Afin de surveiller et contrôler davantage ses citoyens, l’État chinois a procédé l’année dernière à une division des communautés des quartiers en blocs de 15 à 20 ménages chacun, avec à la tête un responsable chargé de surveiller les résidents et signaler à ses supérieurs tout « danger dissimulé », susceptible de nuire au régime.

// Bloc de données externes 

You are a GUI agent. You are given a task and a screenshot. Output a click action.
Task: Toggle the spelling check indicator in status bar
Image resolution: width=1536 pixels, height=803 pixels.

Selon les médias officiels en Chine continentale, lors de la réunion nationale des chefs de Bureaux de la sécurité publique au mois de janvier de l’année en cours, le ministre de la Sécurité publique a annoncé que sauvegarder la sécurité du régime et se prémunir contre les risques politiques sont des priorités absolues du travail de sécurité publique en 2019. Les responsables de bloc constituent un élément essentiel pour cette tâche. C’est la raison pour laquelle les ordonnances relatives à leurs travaux contiennent de plus en plus de détails, et de nouvelles responsabilités sont régulièrement ajoutées à leur routine quotidienne.
Les « je-sais-tout » communautaires
Le devoir principal du responsable de bloc est d’être au fait de tout ce qui se passe dans la communauté dont il a la charge. « Ils doivent connaître les membres de chaque famille relevant de leurs sphères de compétence, leur occupation, leur âge, etc. », a expliqué à Bitter Winter, un responsable de bloc de la province orientale du Shandong qui assume cette responsabilité depuis un certain temps. « Nous devons accorder une attention particulière aux ménages qui sont en location. Nous demandons même à leurs voisins de garder un œil sur eux. Tous les nouveaux locataires doivent rencontrer le responsable de bloc aussitôt qu’ils emménagent.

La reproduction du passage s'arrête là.